_Exercise requirements_
From the line containing "Share Your Memory (36, 1197)" down to the last line of the records below, give every line again without any change.

Saved data entries
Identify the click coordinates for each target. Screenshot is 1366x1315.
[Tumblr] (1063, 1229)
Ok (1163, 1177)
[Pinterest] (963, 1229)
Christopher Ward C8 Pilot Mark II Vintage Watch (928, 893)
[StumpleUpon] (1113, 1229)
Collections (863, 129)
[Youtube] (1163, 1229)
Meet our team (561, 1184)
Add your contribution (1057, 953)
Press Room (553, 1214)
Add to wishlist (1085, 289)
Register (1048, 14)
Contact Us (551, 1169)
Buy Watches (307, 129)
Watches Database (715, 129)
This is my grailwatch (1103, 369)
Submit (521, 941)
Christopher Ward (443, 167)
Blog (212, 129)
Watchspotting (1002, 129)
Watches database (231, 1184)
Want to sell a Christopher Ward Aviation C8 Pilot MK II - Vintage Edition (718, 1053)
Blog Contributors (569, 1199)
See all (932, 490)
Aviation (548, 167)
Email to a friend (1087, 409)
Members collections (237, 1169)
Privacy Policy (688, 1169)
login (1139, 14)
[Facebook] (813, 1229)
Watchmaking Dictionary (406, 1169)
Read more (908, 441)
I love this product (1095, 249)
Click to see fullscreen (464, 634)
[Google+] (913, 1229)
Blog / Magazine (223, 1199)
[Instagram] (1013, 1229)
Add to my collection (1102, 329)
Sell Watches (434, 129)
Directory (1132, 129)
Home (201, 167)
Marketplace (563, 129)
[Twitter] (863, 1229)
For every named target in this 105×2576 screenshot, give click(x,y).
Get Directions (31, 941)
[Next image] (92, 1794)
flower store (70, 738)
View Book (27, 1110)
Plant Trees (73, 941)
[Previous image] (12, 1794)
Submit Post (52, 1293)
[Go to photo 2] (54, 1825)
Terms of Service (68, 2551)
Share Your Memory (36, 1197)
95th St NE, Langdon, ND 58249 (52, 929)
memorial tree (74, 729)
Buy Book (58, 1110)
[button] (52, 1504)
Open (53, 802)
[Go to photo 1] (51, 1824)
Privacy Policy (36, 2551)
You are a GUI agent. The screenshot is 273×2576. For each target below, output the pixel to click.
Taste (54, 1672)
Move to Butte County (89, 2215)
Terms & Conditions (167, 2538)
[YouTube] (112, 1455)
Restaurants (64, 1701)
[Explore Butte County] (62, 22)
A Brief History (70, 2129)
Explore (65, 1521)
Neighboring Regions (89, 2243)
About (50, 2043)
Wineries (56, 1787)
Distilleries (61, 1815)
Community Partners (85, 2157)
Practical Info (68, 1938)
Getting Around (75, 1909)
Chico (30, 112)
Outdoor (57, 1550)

_Answer area_
Share Your Memory (36, 1197)
95th St NE, Langdon, ND 58249 (52, 929)
memorial tree (74, 729)
Buy Book (58, 1110)
[button] (52, 1504)
Open (53, 802)
[Go to photo 1] (51, 1824)
Privacy Policy (36, 2551)
You are a GUI agent. The screenshot is 273×2576. For each target below, output the pixel to click.
Taste (54, 1672)
Move to Butte County (89, 2215)
Terms & Conditions (167, 2538)
[YouTube] (112, 1455)
Restaurants (64, 1701)
[Explore Butte County] (62, 22)
A Brief History (70, 2129)
Explore (65, 1521)
Neighboring Regions (89, 2243)
About (50, 2043)
Wineries (56, 1787)
Distilleries (61, 1815)
Community Partners (85, 2157)
Practical Info (68, 1938)
Getting Around (75, 1909)
Chico (30, 112)
Outdoor (57, 1550)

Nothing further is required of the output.